Globalement, les participants du premier groupe ont ressenti un plus grand sentiment d’involontarité et de diminution du stress que le second groupe. Par ailleurs, le souvenir déstressant a été plus perturbateur dans le premier cas (avec amnésie de la consigne) que dans le second (remémorisation intentionnelle).
Certes, pour l’instant ce paradigme d’étude n’a pas vraiment de répercussion clinique, et a simplement démontré sa validité pour explorer à l’avenir (et cette fois de façon plus clinique) les pensées intrusives et l’intérêt de l’hypnose dans ces prises en charge.

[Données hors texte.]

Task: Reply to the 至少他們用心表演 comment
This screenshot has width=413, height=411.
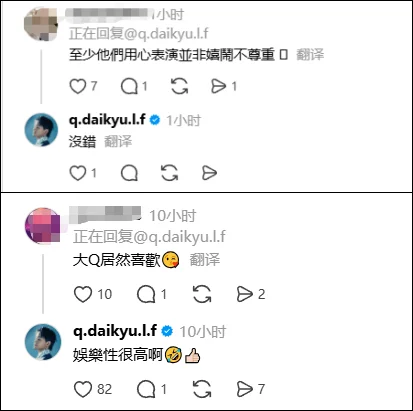Action: (x=129, y=86)
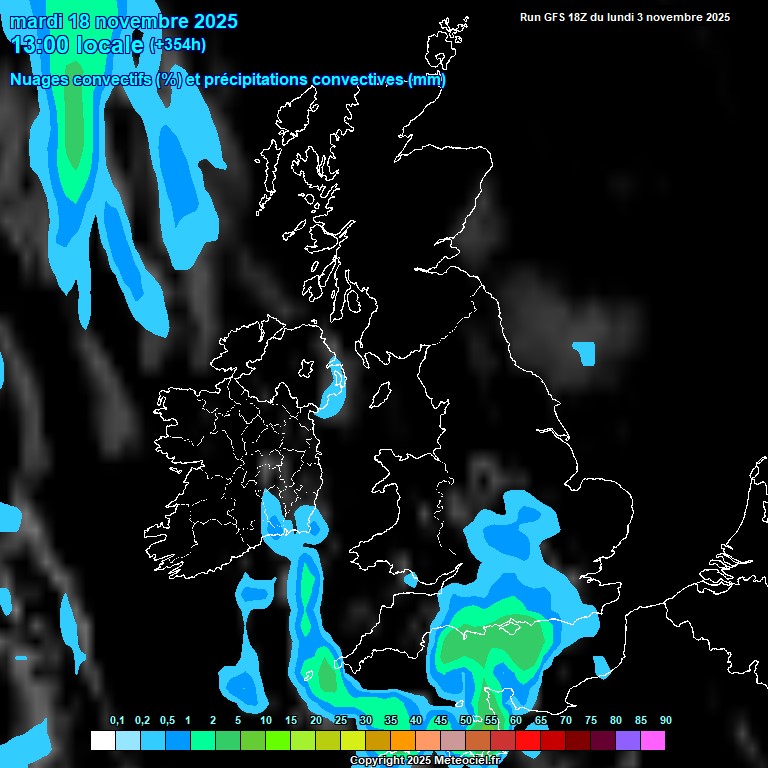
Task: Click the (+354h) forecast offset label
Action: click(x=177, y=44)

Néanmoins, on peut déjà se demander si un travail de suggestion paradoxale demandant au patient de retrouver intentionnellement et le plus souvent possible les pensées et émotions intrusives ne pourrait pas déjà améliorer les patients (les remémorations intentionnelles du second groupe ne perturbant pas ou peu les tâches à accomplir par ailleurs), jusqu’à une véritable forme de désensibilisation.
Comme on le voit, un certain nombre de communications cette année étaient axées autour de la suggestion, avec ou sans hypnose d’ailleurs. Mais la suggestion est-elle éthique ? C’est la question que pose Michel Shamy (2010) à propos des troubles psychomoteurs d’origine psychogène, c’est-à-dire supposés conversifs, que l’on retrouve notamment dans des situations de trauma, d’anxiété ou de peur.
L’intéressant ici est que cette vieille question, remontant à la fois à Freud et Charcot, est ici doublement argumentée : d’abord sous l’angle des méta-analyses, qui justifient l’hypnose comme approche valide dans ces troubles, mais également sous l’angle de la notion de confiance entre le médecin et son patient. L’auteur montre en quoi les objections couramment entendues (comme : la suggestion est une forme de privation de l’autonomie psychique du patient) tombent au regard d’une éthique globale du soin. Et que dans ce cadre, il n’est pas à craindre une détérioration de la relation thérapeute / patient.